Speaking of Christmas presents for Adam capitalism! Namco is offering a "Pac-Man Plush-Head." This would constitute the entirety of my Halloween costume. (Along with hysterically shrieking, "HELP! PAC-MAN ATE ME!" every few minutes.)

Sighted at the Met grocery store: imported luxury beer. "Imported daily from Canada." At the steep price of $1.29 per can, I was forced to shoulder the financial burden of enjoying the taste of home. Now if we can only get some Old Stock...

Confusing and slightly off-putting: in order to get that ludicrous bailout package approved, lawmakers added $110,000,000,000 (yes, 110 billion dollars) in what is called "pork" to the package. Pork is essentially bribes; apportions that favour a particular person or group in order to give that person or group an 'incentive' to support the package. Some of the weirdest provide tax exemptions for a particluar kind of arrow used by child archers and some kind of tax/depreciation loophole for the owners of motor speedways.
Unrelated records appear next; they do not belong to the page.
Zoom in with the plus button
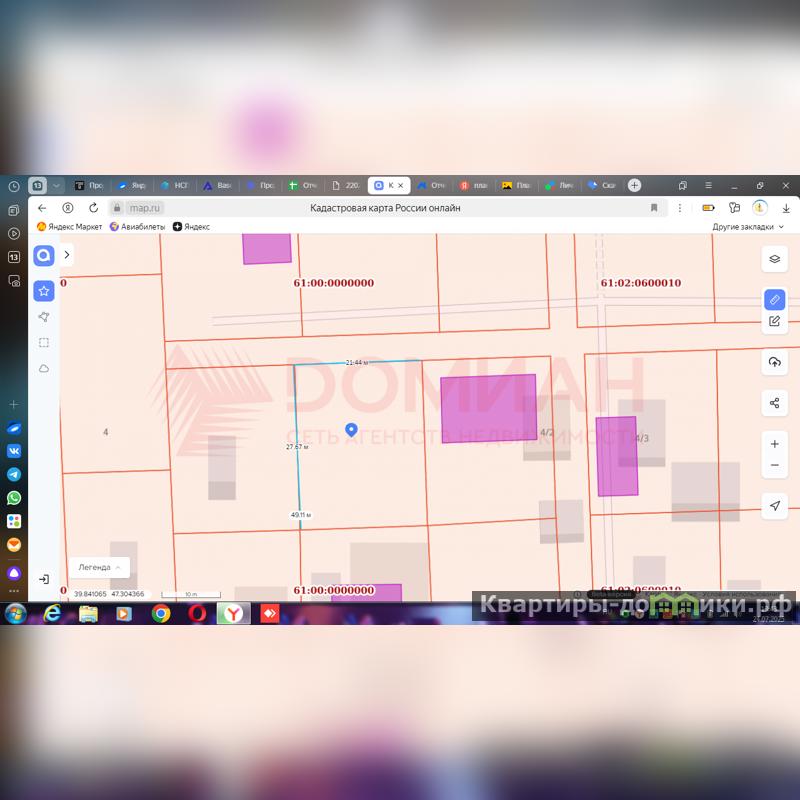Viewport: 800px width, 800px height. [x=774, y=443]
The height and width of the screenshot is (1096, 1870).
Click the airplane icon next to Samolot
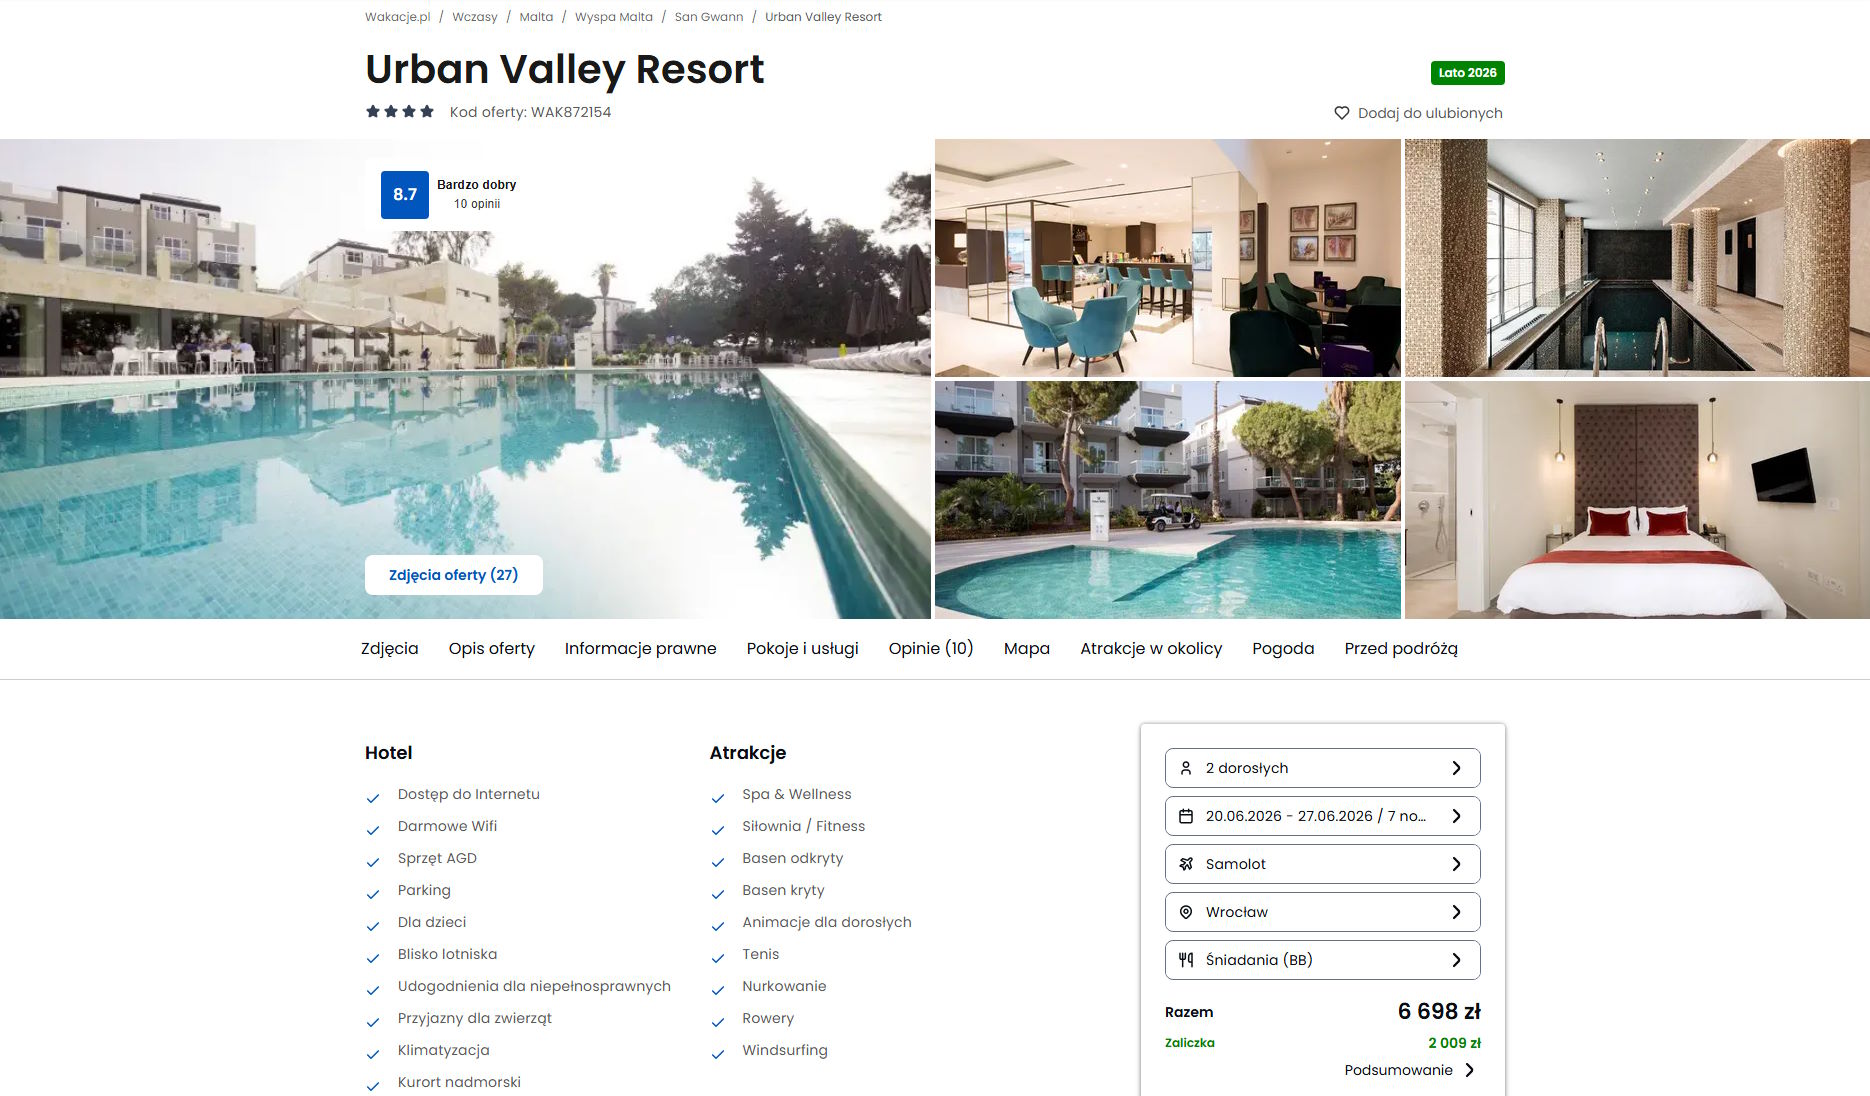[x=1186, y=864]
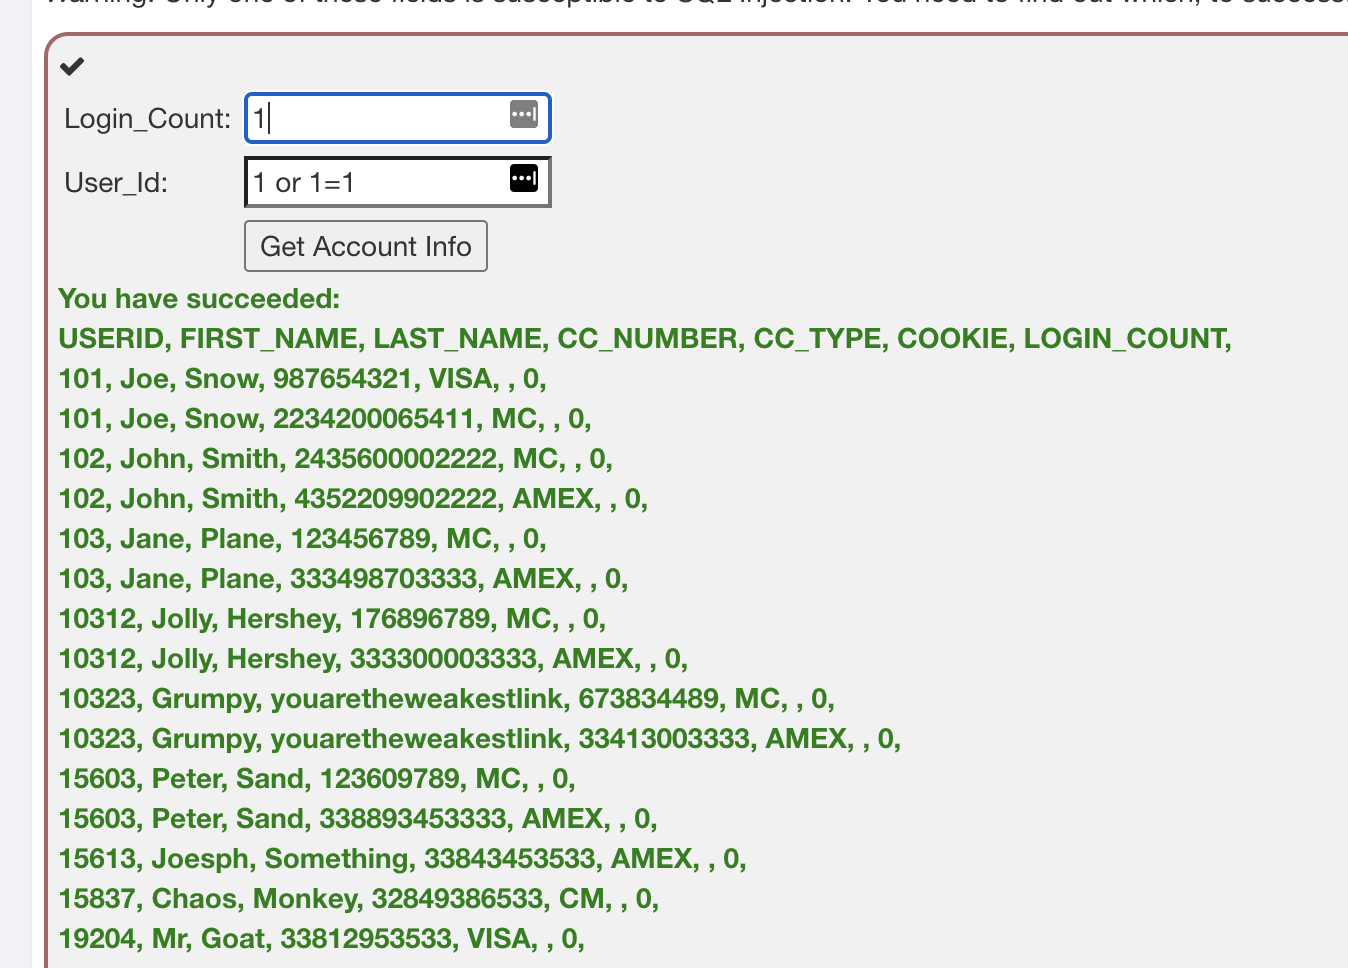1348x968 pixels.
Task: Click the Login_Count label
Action: [147, 119]
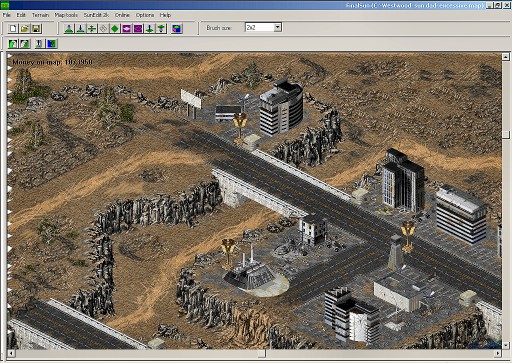Click the horizontal scrollbar left arrow
Screen dimensions: 512x363
(x=11, y=353)
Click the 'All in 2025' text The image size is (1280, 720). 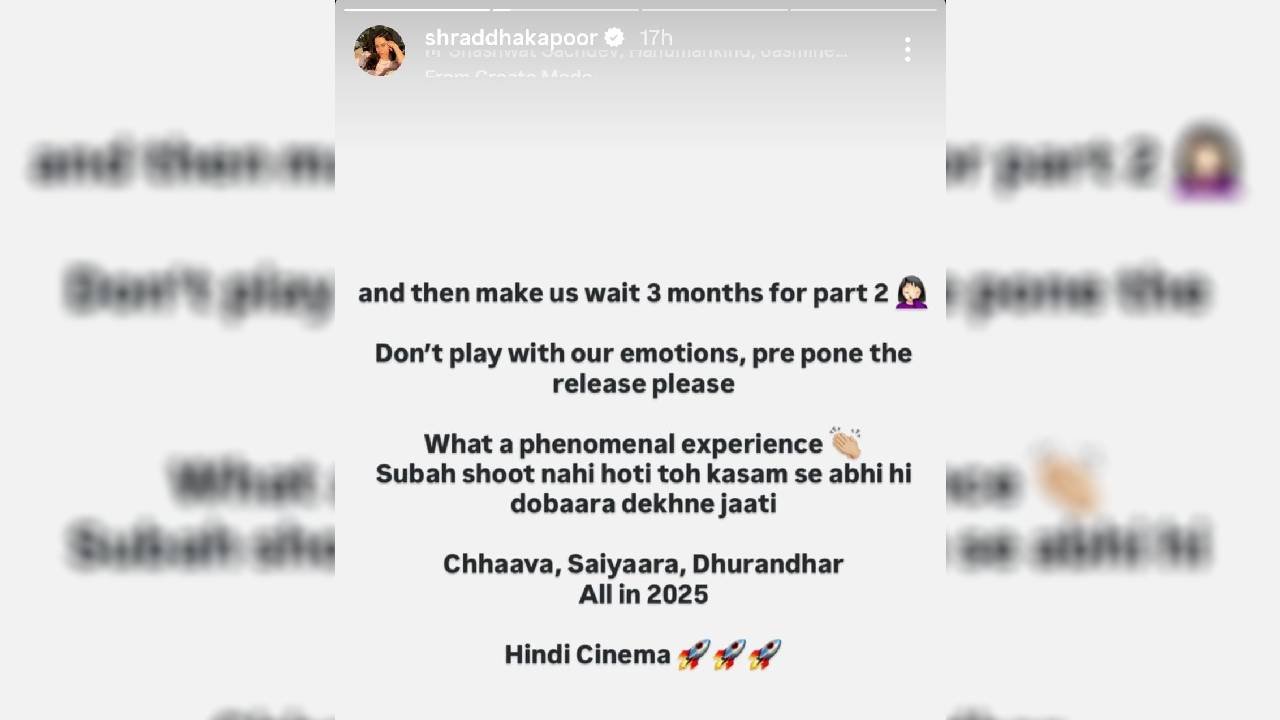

I honestly am no closer to understanding this country. (To be fair, the pork also includes a large amount of money and tax breaks for green energy, which is, needless to say, long overdue.)

So there's this game called LittleBigPlanet that's coming out soonish for the PS3. One of the major draws of this obscenely-cute but otherwise fairly-typical platforming game is the availibility of user-created content. Utilizing a vast array of user-friendly tools, just about anyone can hop in and make a level. The game has been "in beta" (meaning that it's not for sale yet, but some people are playing it to help test and get the bugs out) for a while now, and the amount of user-created content is already baffling. The one creation that really got my attention was the one below. It's just a simple difference engine (basically an adding-subtracting machine), but when the camera pans back to show the shockingly complex system of pulleys, magnets and yarn that allows the machine to function, one can only shake one's head in astonishment.

I shall have to get a PS3 soon.

Local News: One of my new New York friends, Chris, recently read an article in the Daily News about a woman who had scattered her father's ashes on the pitcher's mound at Shea Stadium. Now that the stadium is being torn down, the woman approached the Mets (baseball team) and asked if she could have a bit of the dirt from the mound as a memento of her father's passing. She was refused (citing safety reasons), and Chris, who is currently working at Shea dismantling the bleachers, acquired a bit of the dirt and gave it to the lady, attaining his fifteen minutes at the ripe old age of 26. Can we have a round of "awwwww"?

International News: A man in Cambodia who wanted a divorce from his wife "because his wife wouldn't tend to him when he was ill" took the novel approach of actually cutting their house in half and taking his share away. Words fail me.

Now, you know I love many of the internets. I love the video internet, and the information internet, and the prOn internet. But occasionally the world wide web tosses up something so wonderful, so spontaneously ridiculous, that I have to stop and marvel at its magnificence.

I present to you such a thing. An innocuous article from Wired about an organism found deep in a South African mine that is essentially the one-man-band of the biological world. But the great thing about it is not the article itself (which is as perfectly perfect as any Wired article can be), but the comments thread which follows it. Hundreds of people took a simple misspelling from the very first comment ("Maltian" instead of "Martian") and spun it out into a golden tale of the kingdom/planet/religion of Maltia. And all in less than a day. This thing has "next internet meme" stamped all over it. (Which I guess is a lot like saying that my next breath has "Adam's next breath" stamped all over it, internet memes being roughly as common as my individual inhalations.)

Well, I guess I'll leave you now with this wonderful, wonderful video from Gametrailers. It requires no explanation, merely a childish gasp of glee and a quiet prayer of thanks that I don't have to try and buy a Wii this holiday season.

Now fuck off.

Love, Adam
Mike Tyson is a rapist and will never ever ever ever be in a Nintendo game ever again. So stop saying that it 'won't be the same' without him.